=== Supplied information ===

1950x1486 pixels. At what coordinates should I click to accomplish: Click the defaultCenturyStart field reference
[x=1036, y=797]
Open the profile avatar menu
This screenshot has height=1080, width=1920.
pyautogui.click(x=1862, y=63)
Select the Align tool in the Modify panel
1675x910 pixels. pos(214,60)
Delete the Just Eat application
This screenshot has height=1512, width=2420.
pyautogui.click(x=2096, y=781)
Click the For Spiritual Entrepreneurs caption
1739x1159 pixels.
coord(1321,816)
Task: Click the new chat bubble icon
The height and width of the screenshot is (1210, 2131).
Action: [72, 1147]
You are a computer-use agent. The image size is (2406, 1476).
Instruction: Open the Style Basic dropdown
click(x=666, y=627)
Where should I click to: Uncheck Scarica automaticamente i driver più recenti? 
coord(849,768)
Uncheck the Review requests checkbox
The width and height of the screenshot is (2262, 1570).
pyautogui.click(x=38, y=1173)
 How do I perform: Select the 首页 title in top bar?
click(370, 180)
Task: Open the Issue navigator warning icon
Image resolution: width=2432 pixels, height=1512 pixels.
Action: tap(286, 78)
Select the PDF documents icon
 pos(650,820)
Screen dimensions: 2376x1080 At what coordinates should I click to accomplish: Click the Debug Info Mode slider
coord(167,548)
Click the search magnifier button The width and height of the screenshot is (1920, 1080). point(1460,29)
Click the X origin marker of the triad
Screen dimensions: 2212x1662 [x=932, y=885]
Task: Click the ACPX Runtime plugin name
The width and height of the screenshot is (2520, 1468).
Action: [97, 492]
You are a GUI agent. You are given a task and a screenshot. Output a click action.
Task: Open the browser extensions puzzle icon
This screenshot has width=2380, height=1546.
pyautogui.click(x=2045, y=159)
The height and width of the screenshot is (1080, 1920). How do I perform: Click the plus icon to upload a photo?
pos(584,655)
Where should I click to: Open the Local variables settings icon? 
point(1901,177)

===

◆ About this exercise: Your task is to output exactly the lines running from the one with "How do I perform: Select" through the final line of the material above, with both ends included.

◆ Answer to this task:
 How do I perform: Select the 首页 title in top bar?
click(370, 180)
Task: Open the Issue navigator warning icon
Image resolution: width=2432 pixels, height=1512 pixels.
Action: tap(286, 78)
Select the PDF documents icon
 pos(650,820)
Screen dimensions: 2376x1080 At what coordinates should I click to accomplish: Click the Debug Info Mode slider
coord(167,548)
Click the search magnifier button The width and height of the screenshot is (1920, 1080). point(1460,29)
Click the X origin marker of the triad
Screen dimensions: 2212x1662 [x=932, y=885]
Task: Click the ACPX Runtime plugin name
The width and height of the screenshot is (2520, 1468).
Action: [97, 492]
You are a GUI agent. You are given a task and a screenshot. Output a click action.
Task: Open the browser extensions puzzle icon
This screenshot has width=2380, height=1546.
pyautogui.click(x=2045, y=159)
The height and width of the screenshot is (1080, 1920). How do I perform: Click the plus icon to upload a photo?
pos(584,655)
Where should I click to: Open the Local variables settings icon? 
point(1901,177)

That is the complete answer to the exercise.